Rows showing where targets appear

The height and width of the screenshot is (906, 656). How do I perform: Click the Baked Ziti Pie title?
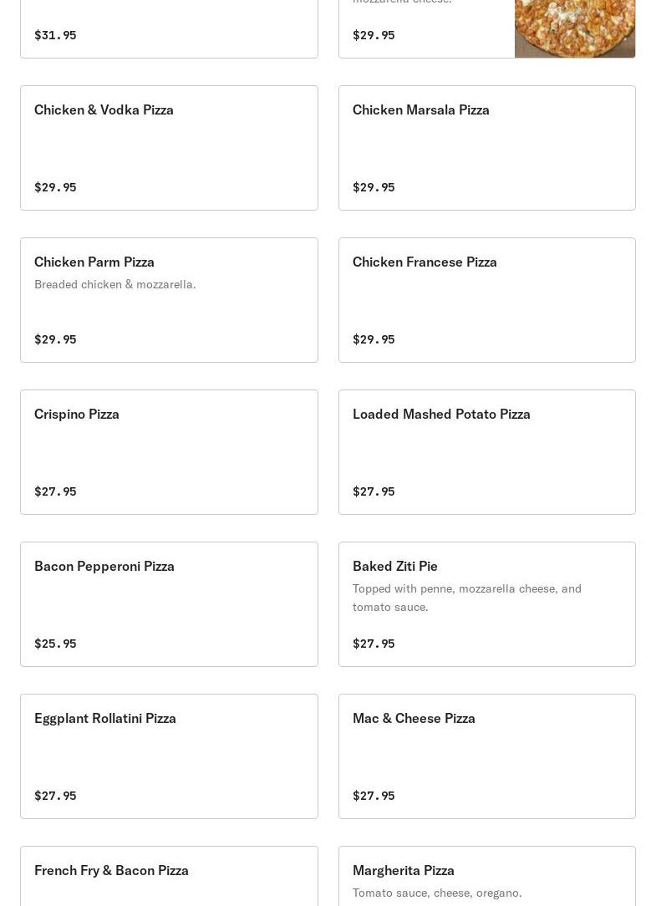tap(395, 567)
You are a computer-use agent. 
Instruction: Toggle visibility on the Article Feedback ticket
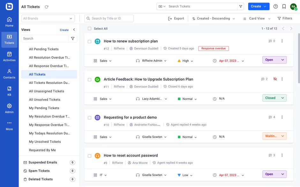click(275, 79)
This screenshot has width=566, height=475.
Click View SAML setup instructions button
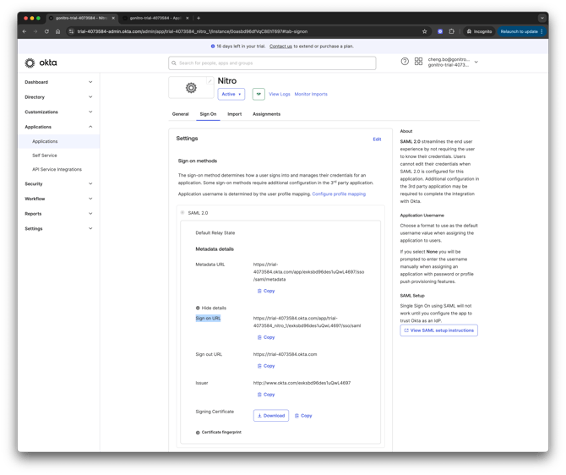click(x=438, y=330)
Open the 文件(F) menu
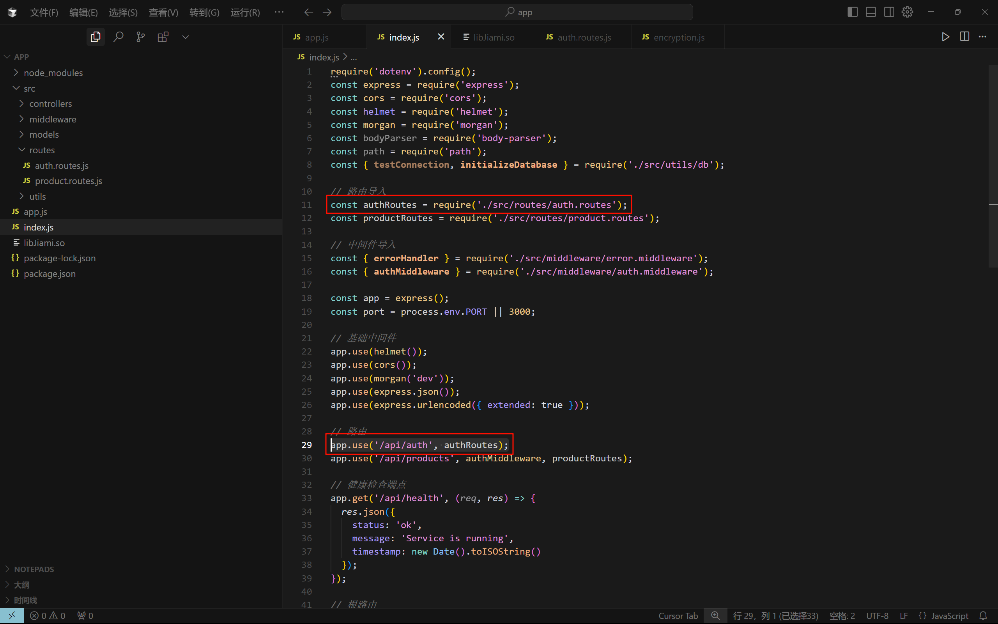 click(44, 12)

...

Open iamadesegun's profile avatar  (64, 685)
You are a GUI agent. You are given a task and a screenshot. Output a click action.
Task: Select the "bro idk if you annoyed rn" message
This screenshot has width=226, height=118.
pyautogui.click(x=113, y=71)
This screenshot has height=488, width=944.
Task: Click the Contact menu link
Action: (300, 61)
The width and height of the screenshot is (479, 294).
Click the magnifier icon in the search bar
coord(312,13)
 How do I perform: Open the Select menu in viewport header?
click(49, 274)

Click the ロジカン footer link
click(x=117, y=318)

STATED TASK
Reproduce the part of the material that opens with the line containing "The height and" and closes with the line containing "click(44, 12)", both lines included, and keep its requests. Offset every coordinate in the answers by adding 112, and leave the pictures out.

RESPONSE BELOW
The height and width of the screenshot is (906, 656). How do I perform: Click the Baked Ziti Pie title?
tap(507, 679)
You are a computer-use agent. 
Instruction: Toggle visibility on the Article Feedback ticket
click(387, 191)
This screenshot has width=566, height=475.
Click View SAML setup instructions button
click(x=550, y=442)
Open the 文件(F) menu
 click(156, 124)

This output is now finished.